금감원이 문제로 삼은 것은 이 과정에서 고객 동의 없이 개인신용정보가 알리페이에 넘어갔다는 점이다. ‘신용정보의 이용 및 보호에 관한 법률(신용정보법)’에 따르면 개인신용정보를 수집하거나 수집된 정보를 다른 곳에 제공할 경우 반드시 당사자 동의를 받도록 돼 있다. ‘개인정보 보호법’에 따르면 알리페이는 해외에 지점을 둔 회사이기 때문에 개인 정보 국외 이전 동의도 받아야 한다. 금감원은 카카오페이가 이 두 가지 모두를 지키지 않은 것으로 보고 있다.
카카오페이가 알리페이에 해당 정보를 넘긴 것은 카카오페이의 2대 주주가 알리페이싱가포르홀딩스(32.06%)이기 때문으로도 해석한다.
이와 관련 카카오페이는 13일 “애플의 앱스토어는 여타 해외 가맹점들과 달리 더 높은 수준의 부정결제 방지 프로세스를 요구하고 있고 애플은 알리페이와 오래 전부터 협력 관계를 구축해왔다”며 “애플은 카카오페이를 앱스토어 결제 수단으로 채택 함에 있어 알리페이 시스템을 활용할 것을 권고했다”고 밝혔다.
카카오페이는 “이 과정에서 불법적 정보를 제공한 바 없다”며 “애플 앱스토어 결제를 위해 꼭 필요한 정보 이전은 사용자 동의가 필요 없는 카카오페이-알리페이-애플 간의 업무 위수탁 관계에 따른 처리 위탁 방식으로 이뤄졌다”고 설명했다.
신용정보법에 따르면 개인신용정보의 처리 위탁으로 정보가 이전되는 경우 정보주체의 동의가 요구되지 않는다. 즉, 카카오페이가 위탁자로서 원활한 업무를 처리하기 위해 제3자에게 정보를 제공하는 경우에는 사용자 동의가 불필요하다는 관측이다. 특히 카카오페이는 일련의 숫자를 조합한 암호화를 통해 전달하는 데다 부정 결제 여부를 확인하는 용도 외에는 사용이 불가하다고 지적했다.

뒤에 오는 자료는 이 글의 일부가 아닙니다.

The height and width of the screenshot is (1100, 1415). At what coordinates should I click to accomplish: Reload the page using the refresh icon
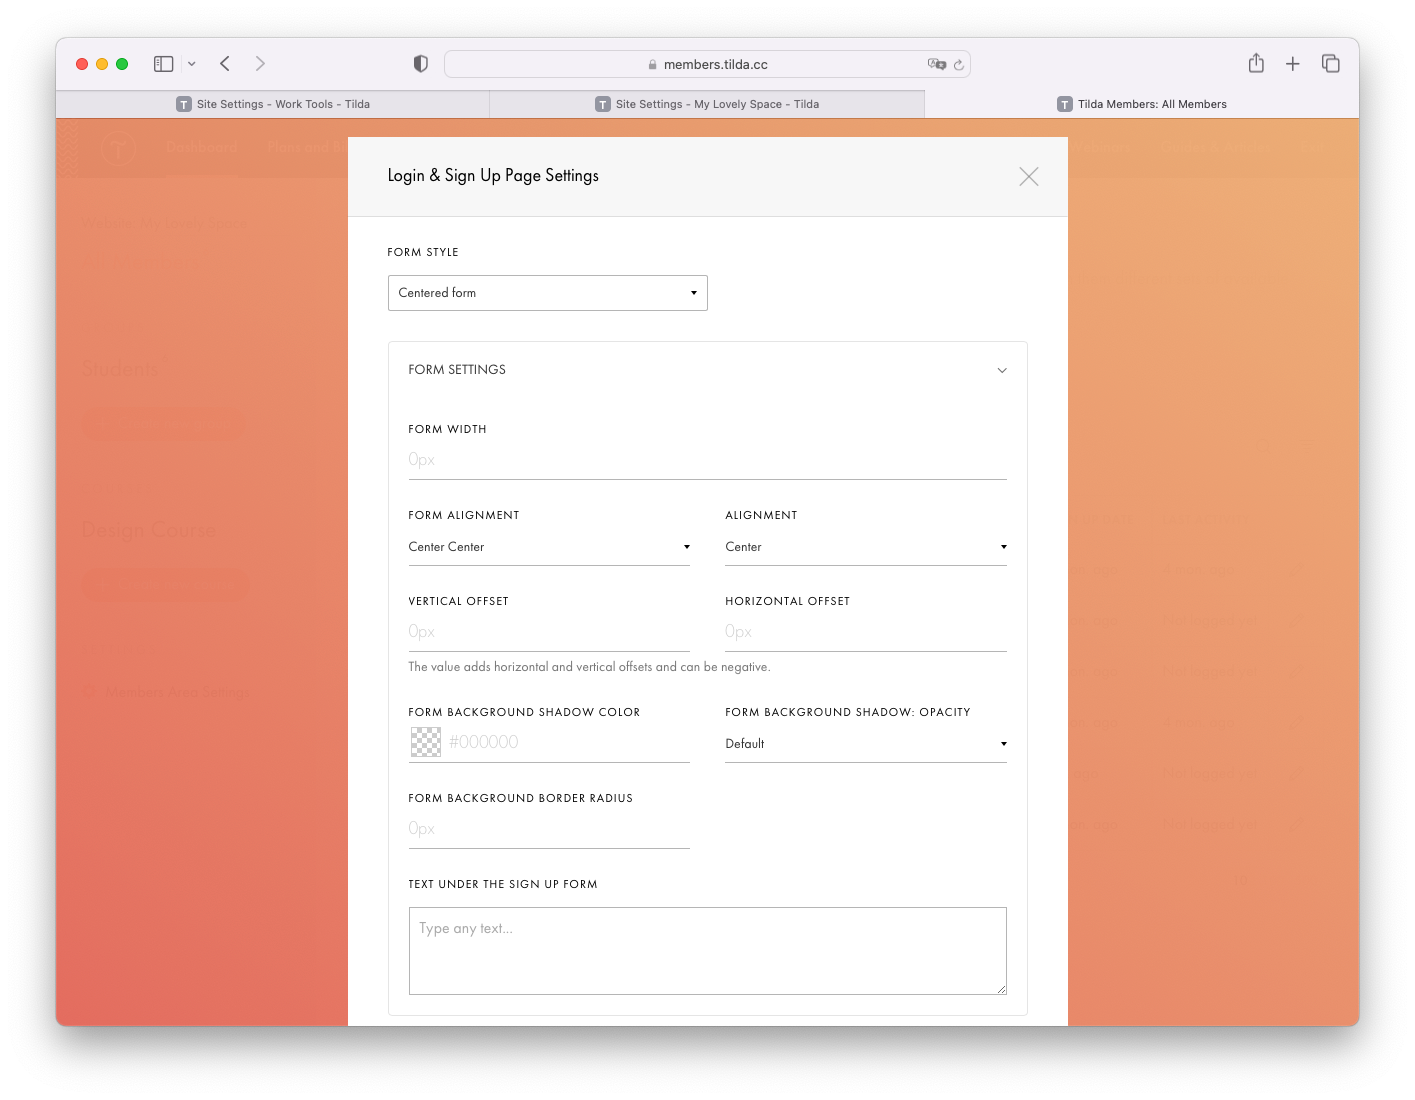click(x=958, y=63)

카카오페이는 “알리페이, 애플은 카카오페이에서 제공하는 정보를 받아 마케팅 등 다른 어떤 목적으로도 활용하지 못하도록 돼 있다”며 “카카오페이는 최근 이에 대한 별도의 공식 확인절차도 진행했다”고 설명했다.
카카오페이가 알리페이에 정보를 제공할 때 무작위 코드로 변경, 암호화 방식을 적용해 절처하게 비식별 조치를 하고 있다는 설명이다. 카카오페이는 “사용자를 특정할 수 없고 원문 데이터를 유추할 수도 없고 복호화할 수 없는 일방향 암호화 방식이 적용돼 부정 결제 탐지 외의 목적으로 활용이 불가능하다”고 설명했다.
특히 “알리페이가 속해 있는 앤트그룹은 이커머스 플랫폼 알리바바 그룹과는 별개의 독립된 기업”이라며 “카카오페이 고객 정보가 동의 없이 중국 최대 커머스 계열사에 넘어갔다고 주장하는 것은 어불성설”이라고 강조했다.
카카오페이는 “5월 금감원 현장검사 이후 지금까지 어떠한 공식적인 감사 의견서도 받지 못했다”며 “이러한 내용이 언론에 먼저 알려지게 돼 매우 당황스럽다”고 밝혔다. 이어 “향후 조사 과정에서 적법한 절차를 통해 입장을 밝히고 성실하게 소명하겠다”고 덧붙였다.